D’une manière générale, que vaut cette «jeunesse» vassalisée, manipulée, stipendiée (comme on le voit avec Boko Haram, les menées sécessionnistes, ou des entrepreneurs politiques)? Que représente-t-elle lorsqu’elle est engagée (dans l’animation de diverses initiatives politiques), ou marginalisée, ostracisée (dans l’occupation des lieux effectifs du pouvoir, qu’il s’agisse de l’appareil d’État ou des formations politiques)?

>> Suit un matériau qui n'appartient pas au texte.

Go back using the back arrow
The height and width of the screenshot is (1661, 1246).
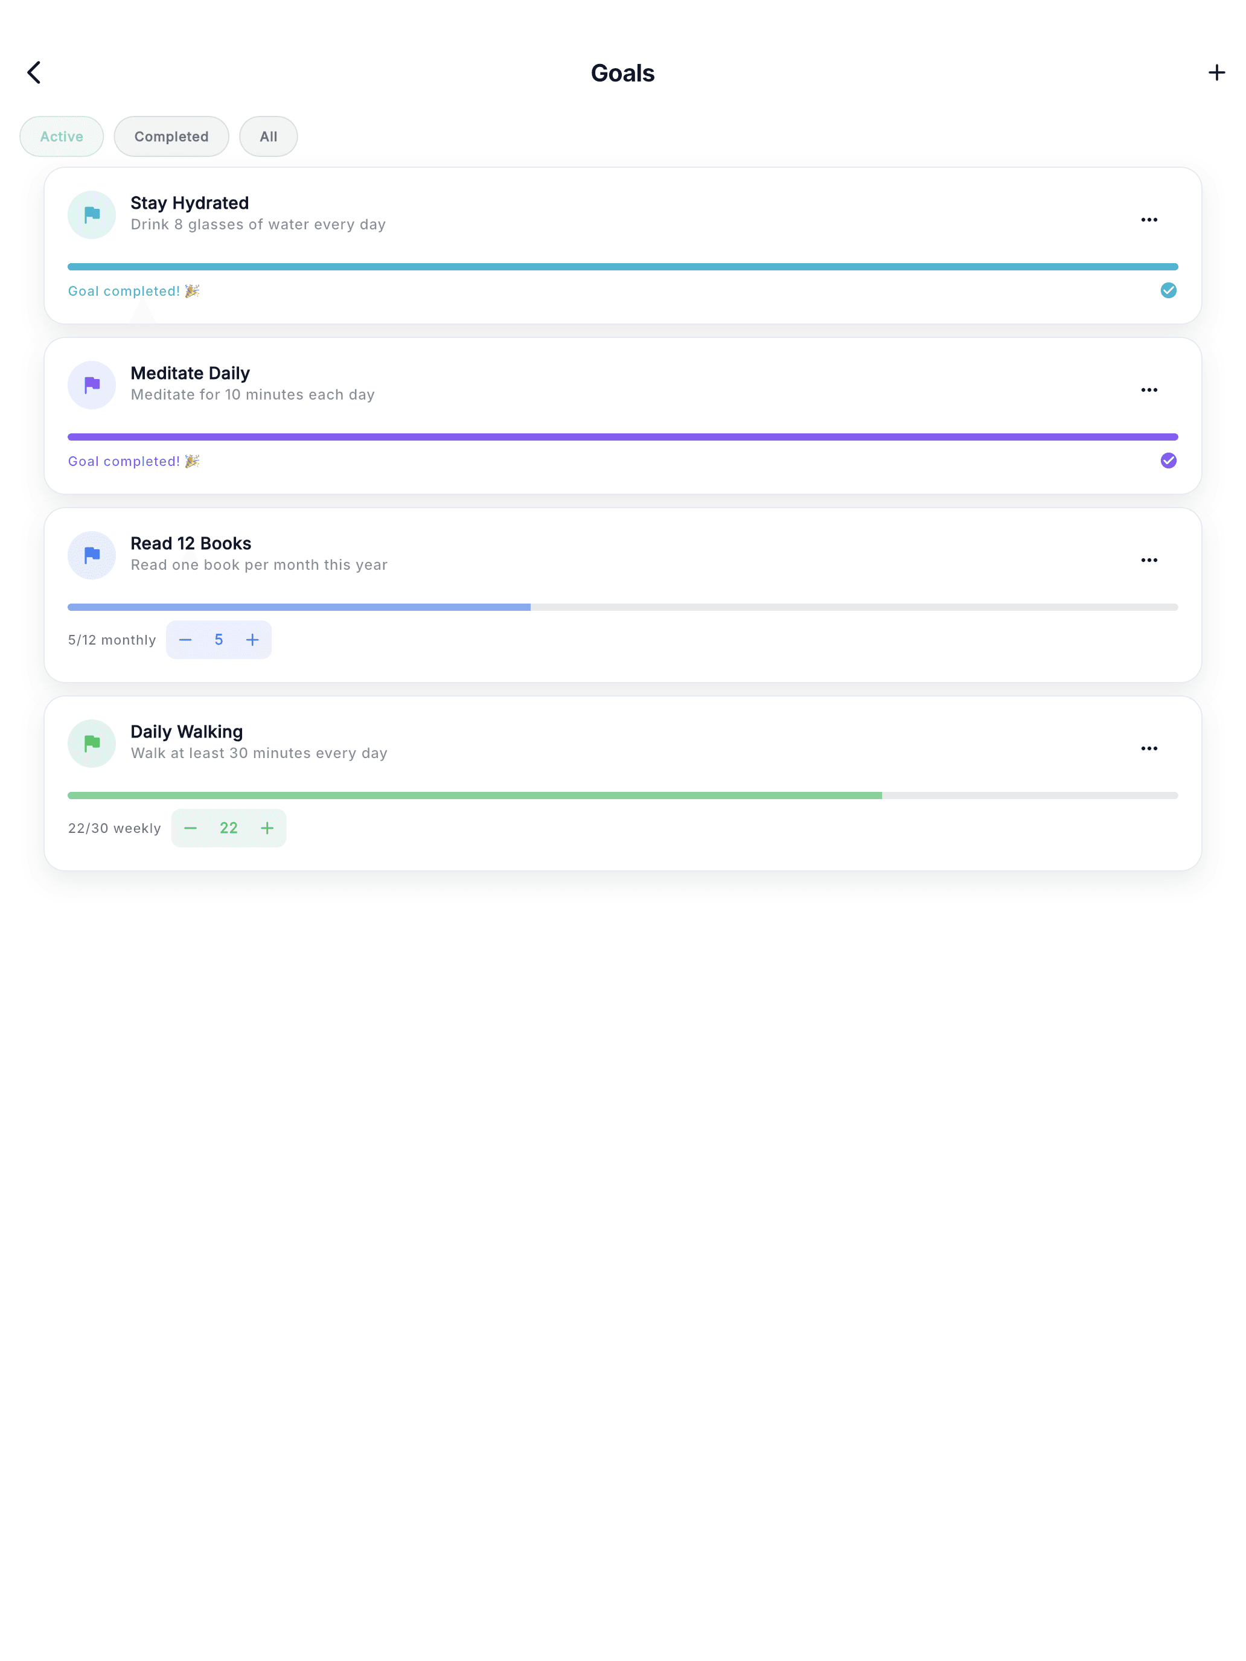tap(34, 73)
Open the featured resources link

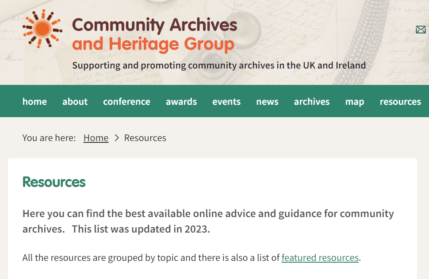click(x=320, y=258)
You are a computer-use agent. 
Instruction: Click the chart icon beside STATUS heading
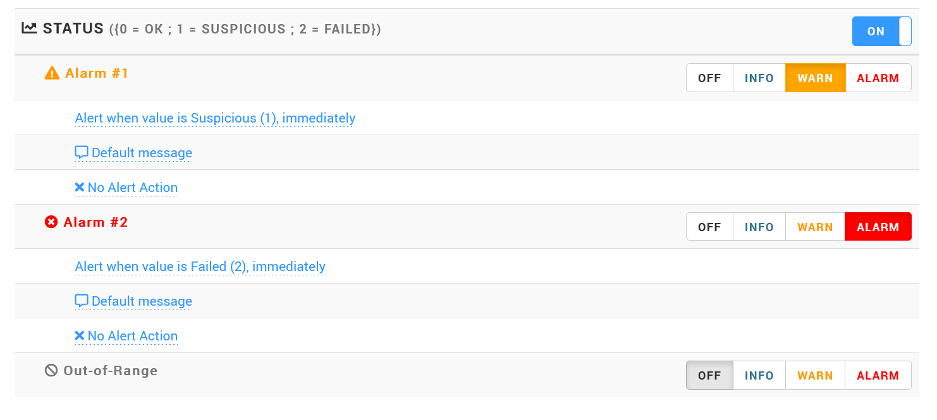29,28
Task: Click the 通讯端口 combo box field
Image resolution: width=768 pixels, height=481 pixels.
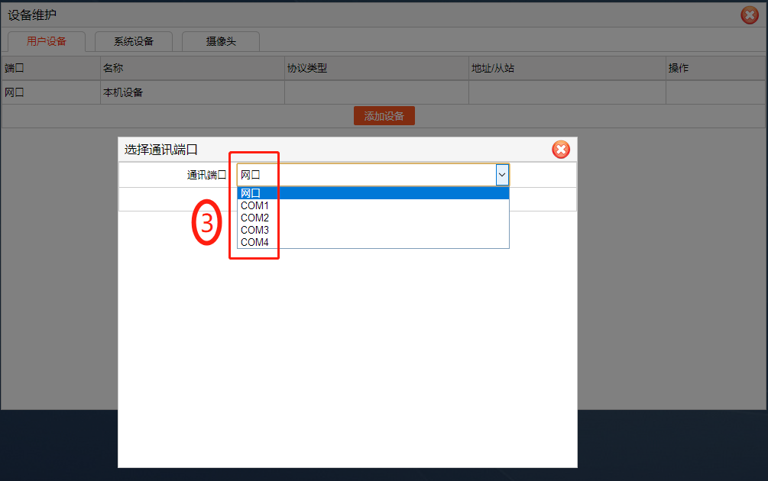Action: click(x=365, y=175)
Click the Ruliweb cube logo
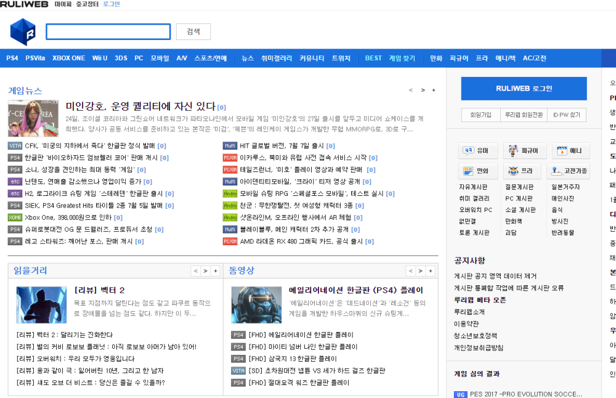The height and width of the screenshot is (398, 616). coord(24,31)
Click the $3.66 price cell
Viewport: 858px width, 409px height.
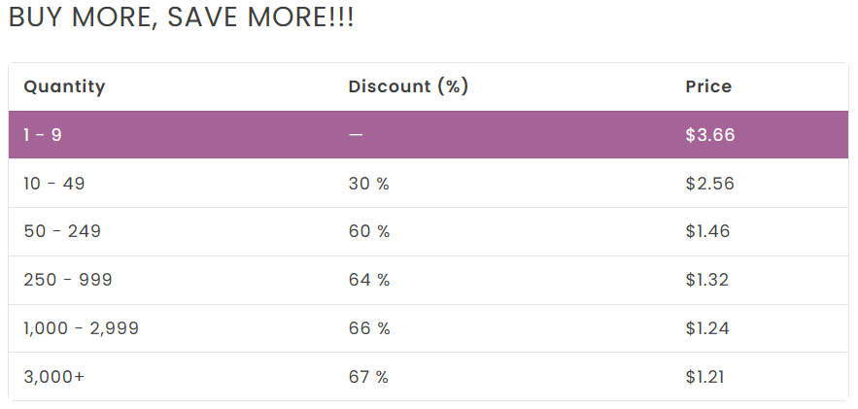(709, 135)
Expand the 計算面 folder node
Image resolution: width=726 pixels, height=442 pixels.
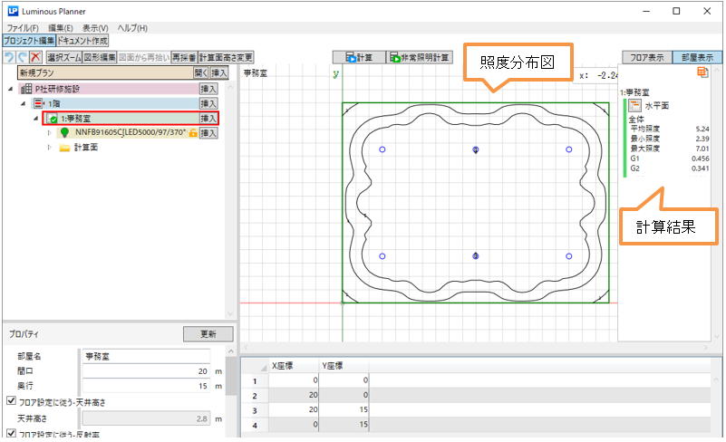point(50,148)
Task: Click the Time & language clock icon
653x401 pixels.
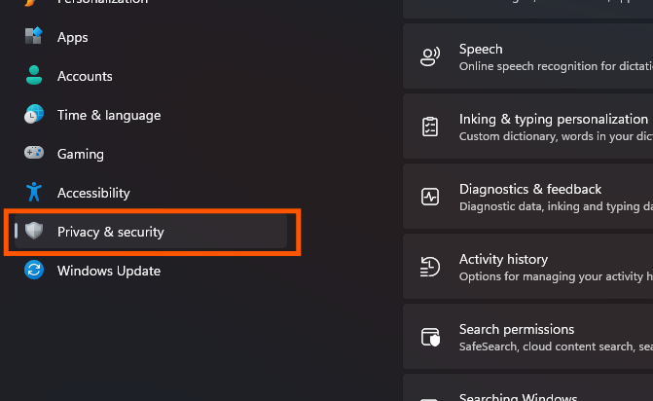Action: pyautogui.click(x=34, y=115)

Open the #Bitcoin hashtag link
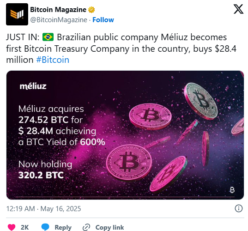point(53,60)
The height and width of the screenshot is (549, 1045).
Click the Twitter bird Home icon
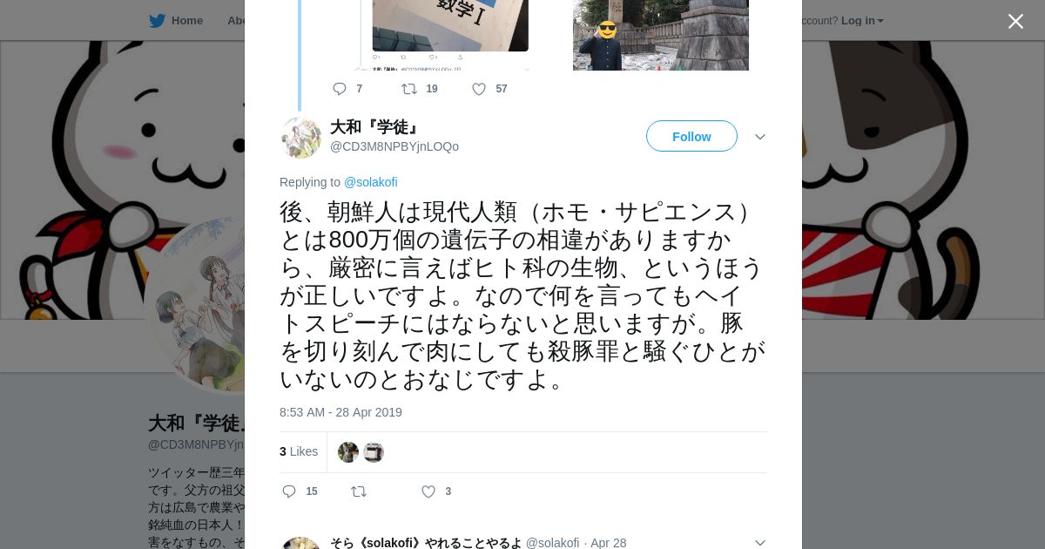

Désabusée? L’on ne saurait en douter. Inventive, créative, entreprenante, c’est certain. Est-elle pour autant capable de se convertir en catalyseur des mutations politiques majeures en droite ligne de ses espoirs de «rupture»? Rien n’est moins sûr. Une certitude cependant: les «anciens» verrouillent solidement les rouages des partis politiques et tiennent fermement le gouvernail du bateau Cameroun, peu disposés à lâcher du lest et plus que jamais déterminés à continuer de s’imposer comme recours incontournables et salutaires face à toutes sortes de périls auxquels est exposé le pays – les uns réels, les autres imaginaires, sur fond de messianisme triomphant et assumé. Dieu, quel pays!